[Collected data]

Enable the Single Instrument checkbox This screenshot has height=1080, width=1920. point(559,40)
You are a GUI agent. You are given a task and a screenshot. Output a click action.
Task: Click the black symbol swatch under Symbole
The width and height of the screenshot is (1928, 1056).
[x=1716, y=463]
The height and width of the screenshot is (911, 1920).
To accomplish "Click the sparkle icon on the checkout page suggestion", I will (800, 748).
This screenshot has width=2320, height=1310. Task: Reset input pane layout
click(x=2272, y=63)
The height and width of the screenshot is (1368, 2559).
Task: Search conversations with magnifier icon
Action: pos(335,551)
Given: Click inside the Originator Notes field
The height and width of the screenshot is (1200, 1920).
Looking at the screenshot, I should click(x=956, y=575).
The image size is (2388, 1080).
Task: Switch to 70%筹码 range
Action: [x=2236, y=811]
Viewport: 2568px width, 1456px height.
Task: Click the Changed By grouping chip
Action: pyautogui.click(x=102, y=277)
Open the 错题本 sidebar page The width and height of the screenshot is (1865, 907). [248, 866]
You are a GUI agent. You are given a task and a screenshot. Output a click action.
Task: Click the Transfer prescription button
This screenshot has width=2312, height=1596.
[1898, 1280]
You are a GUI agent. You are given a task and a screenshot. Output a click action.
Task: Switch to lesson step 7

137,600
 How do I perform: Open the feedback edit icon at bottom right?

• _What is required_:
Repeat the whole of the data above exactly as it appears.

• _Answer_:
Enable the Single Instrument checkbox This screenshot has height=1080, width=1920. point(559,40)
You are a GUI agent. You are given a task and a screenshot. Output a click action.
Task: Click the black symbol swatch under Symbole
The width and height of the screenshot is (1928, 1056).
[x=1716, y=463]
The height and width of the screenshot is (911, 1920).
To accomplish "Click the sparkle icon on the checkout page suggestion", I will (800, 748).
This screenshot has width=2320, height=1310. Task: Reset input pane layout
click(x=2272, y=63)
The height and width of the screenshot is (1368, 2559).
Task: Search conversations with magnifier icon
Action: pos(335,551)
Given: Click inside the Originator Notes field
The height and width of the screenshot is (1200, 1920).
Looking at the screenshot, I should click(x=956, y=575).
The image size is (2388, 1080).
Task: Switch to 70%筹码 range
Action: [x=2236, y=811]
Viewport: 2568px width, 1456px height.
Task: Click the Changed By grouping chip
Action: pyautogui.click(x=102, y=277)
Open the 错题本 sidebar page The width and height of the screenshot is (1865, 907). [248, 866]
You are a GUI agent. You are given a task and a screenshot. Output a click action.
Task: Click the Transfer prescription button
This screenshot has width=2312, height=1596.
[1898, 1280]
You are a GUI agent. You are given a task and a screenshot. Output a click action.
Task: Switch to lesson step 7

137,600
 How do I perform: Open the feedback edit icon at bottom right?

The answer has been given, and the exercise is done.